◆ Problem to solve ◆
Nothing but the exact text of the entries should appear in your answer; pictures stay out.
[Opening Dataset section]
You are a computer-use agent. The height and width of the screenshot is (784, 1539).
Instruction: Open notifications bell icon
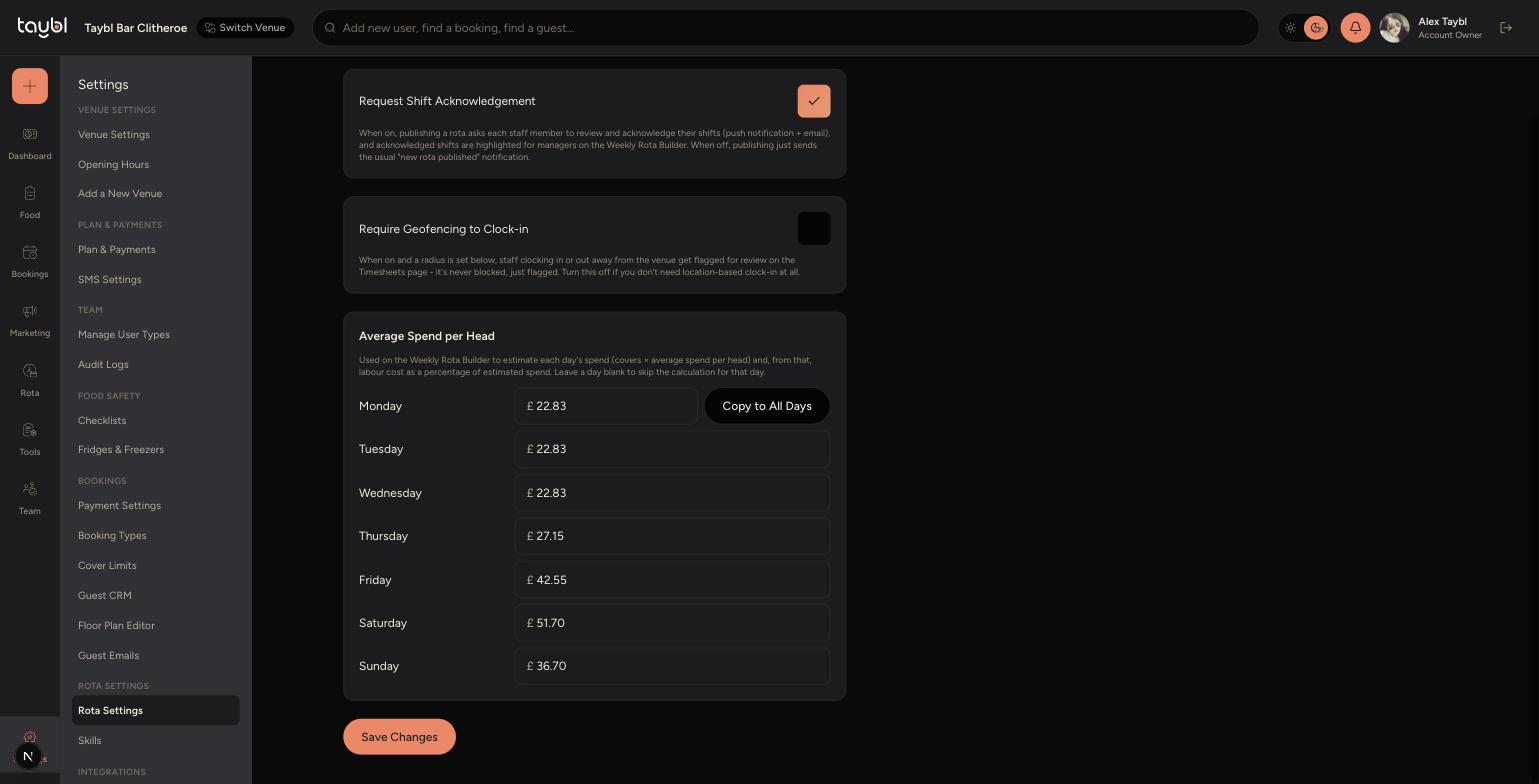click(x=1355, y=28)
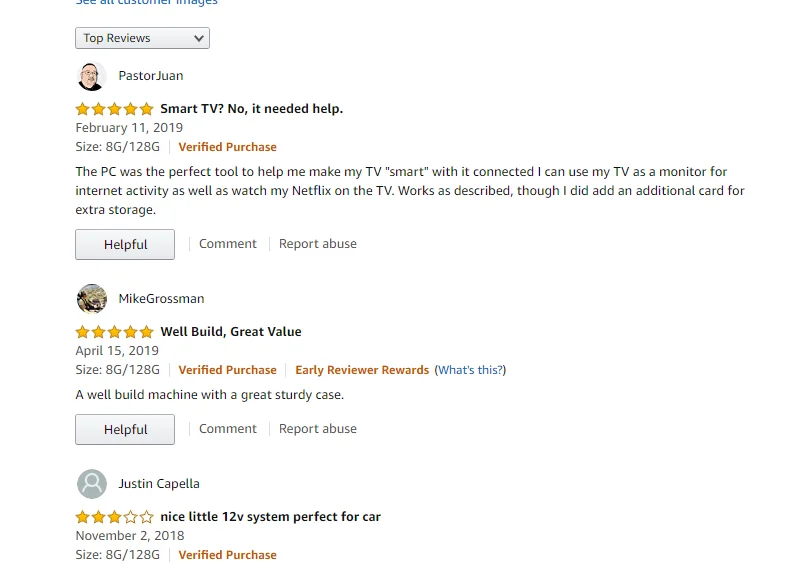Open "Smart TV? No, it needed help." review title
This screenshot has height=572, width=795.
click(251, 109)
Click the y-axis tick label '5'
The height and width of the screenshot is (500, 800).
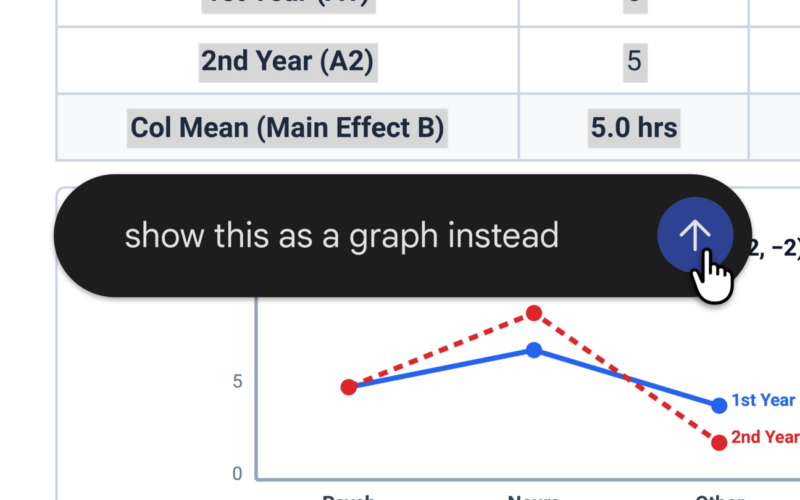[237, 382]
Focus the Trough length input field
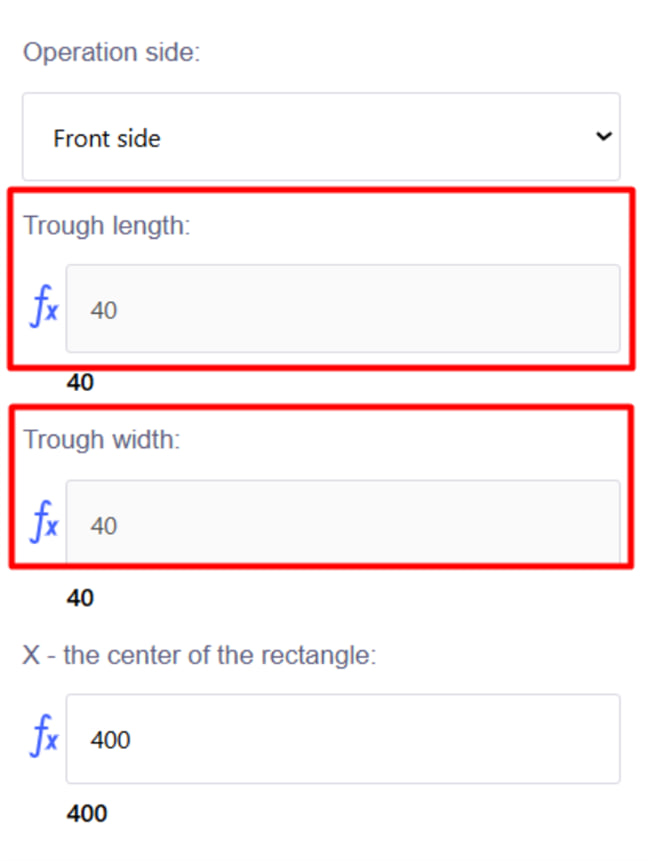Viewport: 652px width, 861px height. [342, 309]
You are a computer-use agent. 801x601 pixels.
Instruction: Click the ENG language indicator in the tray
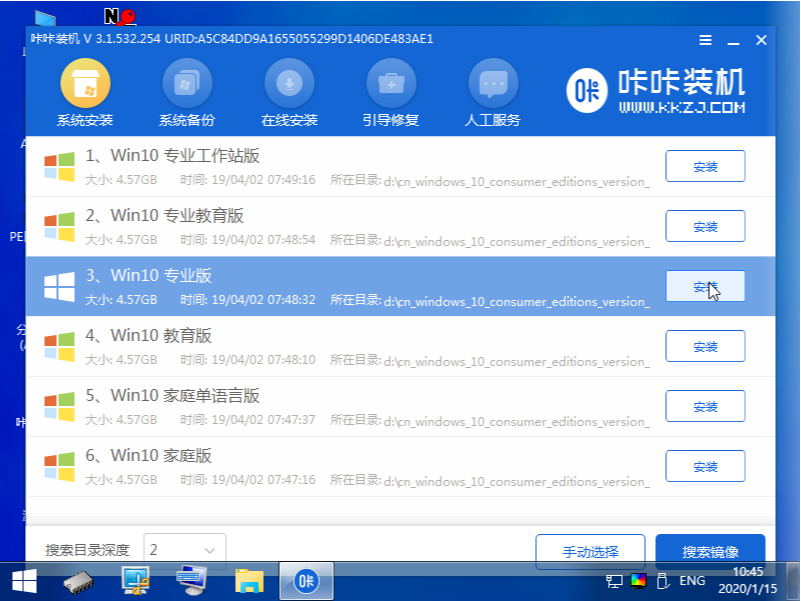[691, 580]
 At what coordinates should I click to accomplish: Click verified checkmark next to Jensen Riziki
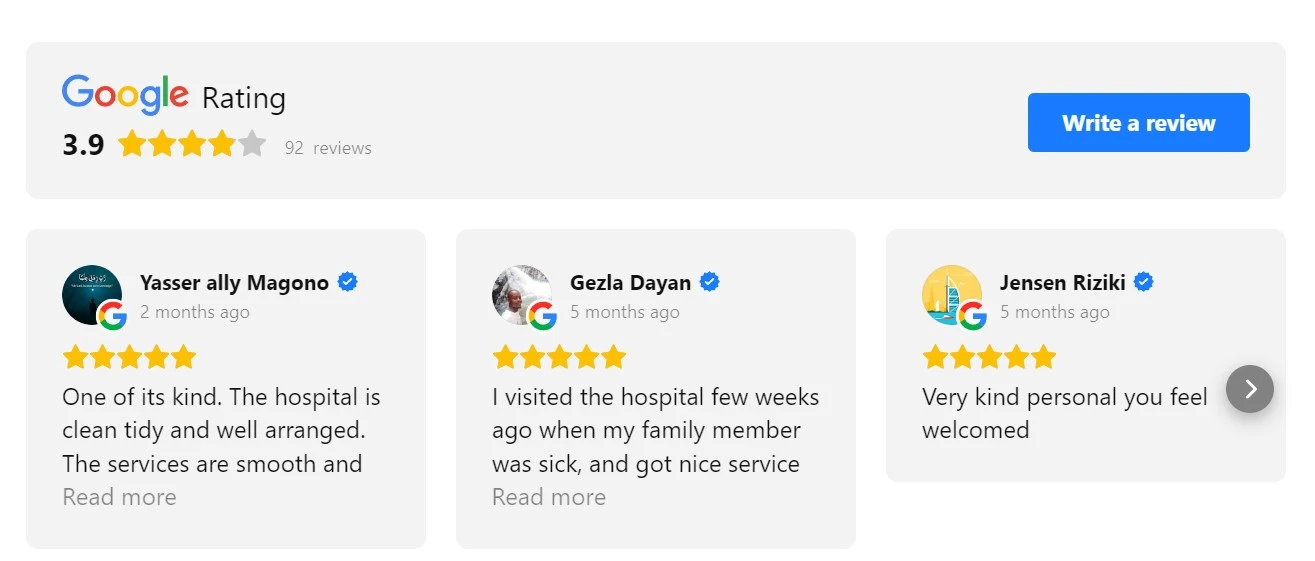[x=1144, y=282]
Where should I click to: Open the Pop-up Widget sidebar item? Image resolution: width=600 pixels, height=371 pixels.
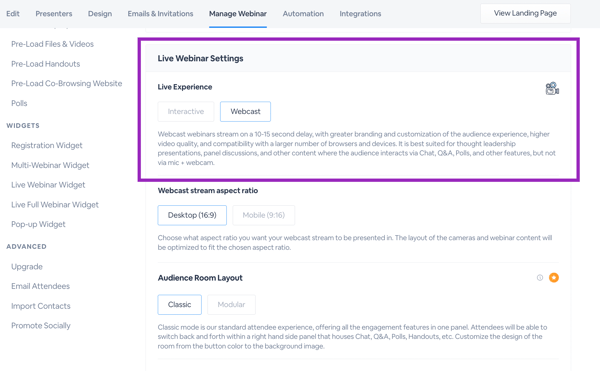(x=38, y=224)
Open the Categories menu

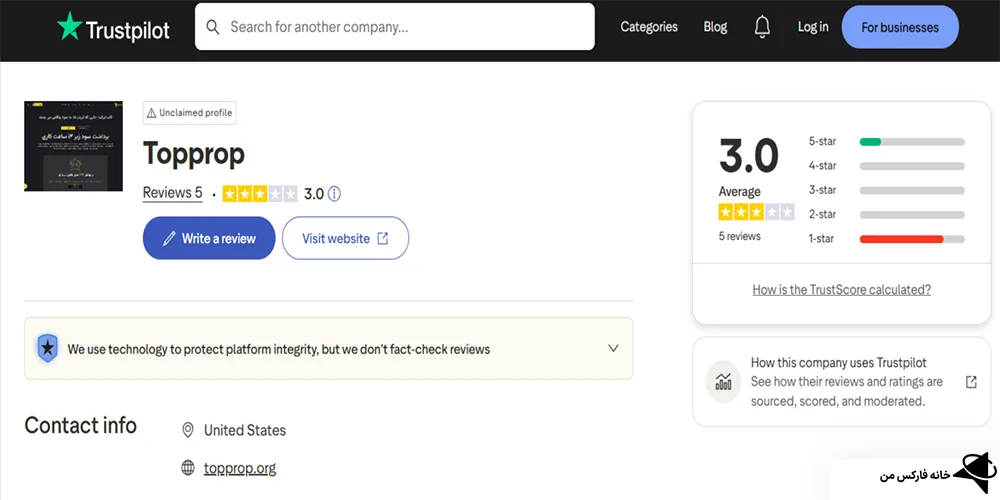[x=649, y=27]
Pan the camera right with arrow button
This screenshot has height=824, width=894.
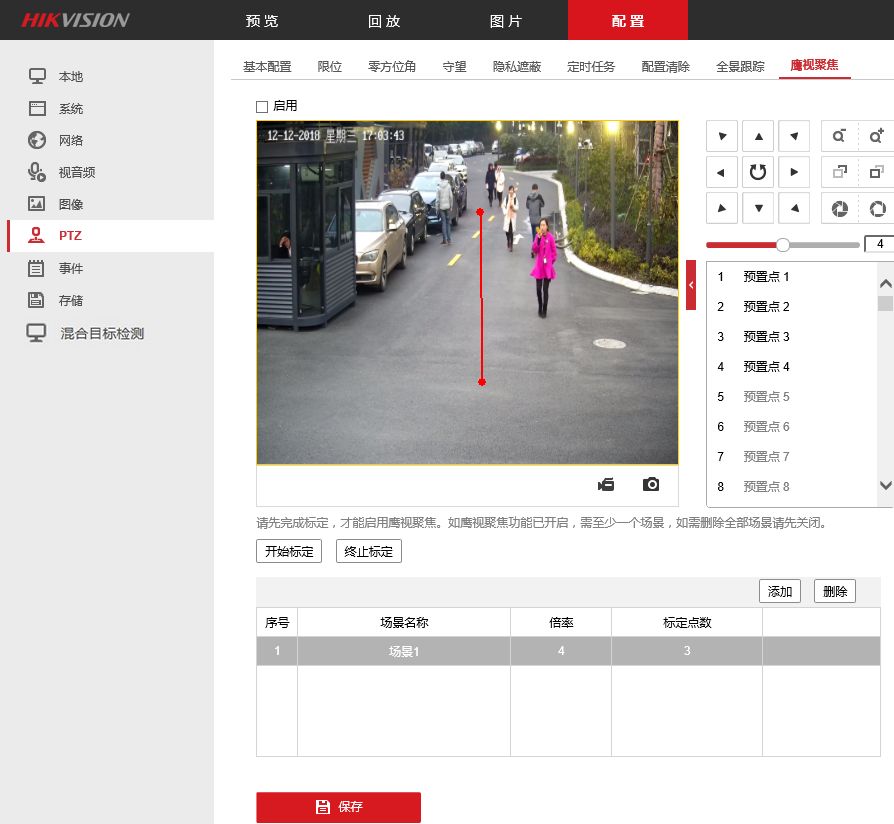pyautogui.click(x=794, y=172)
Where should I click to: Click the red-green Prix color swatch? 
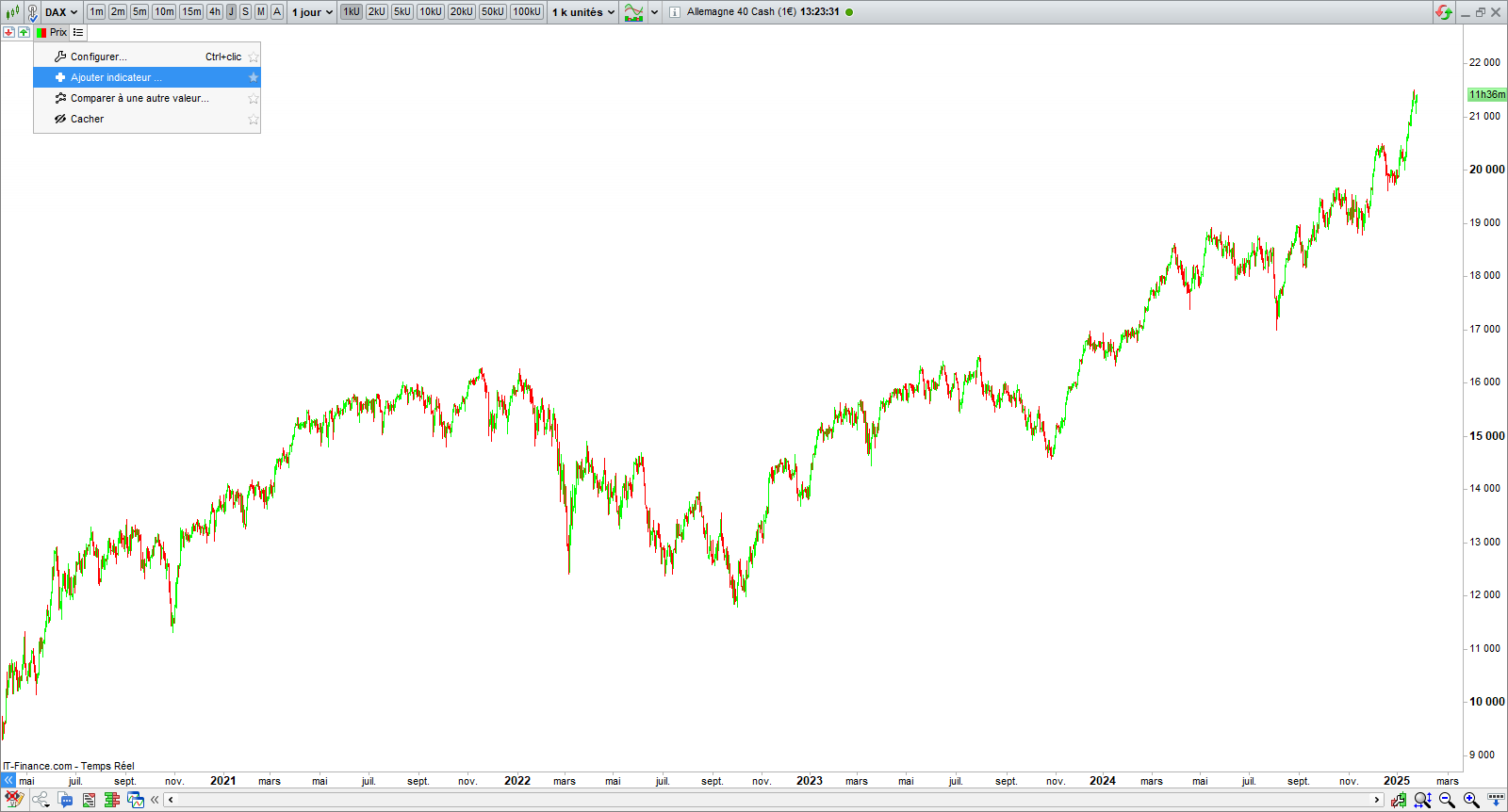point(41,32)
[Closing Dataset section]
◆ Written answer ◆
You are a computer-use agent. The height and width of the screenshot is (784, 1539).
Instruction: Open notifications bell icon
click(x=1355, y=28)
Open "Smart TV? No, it needed help." review title
This screenshot has height=572, width=795.
click(251, 109)
Click the y-axis tick label '5'
The height and width of the screenshot is (500, 800).
[237, 382]
Focus the Trough length input field
Viewport: 652px width, 861px height. [342, 309]
You are a computer-use agent. 801x601 pixels.
Instruction: Click the ENG language indicator in the tray
[691, 580]
 At what coordinates should I click to accomplish: Click verified checkmark next to Jensen Riziki
[x=1144, y=282]
Where should I click to: Open the Pop-up Widget sidebar item? Image resolution: width=600 pixels, height=371 pixels.
(x=38, y=224)
Open the Categories menu

[x=649, y=27]
Pan the camera right with arrow button
This screenshot has height=824, width=894.
pyautogui.click(x=794, y=172)
Where should I click to: Click the red-green Prix color swatch? 
point(41,32)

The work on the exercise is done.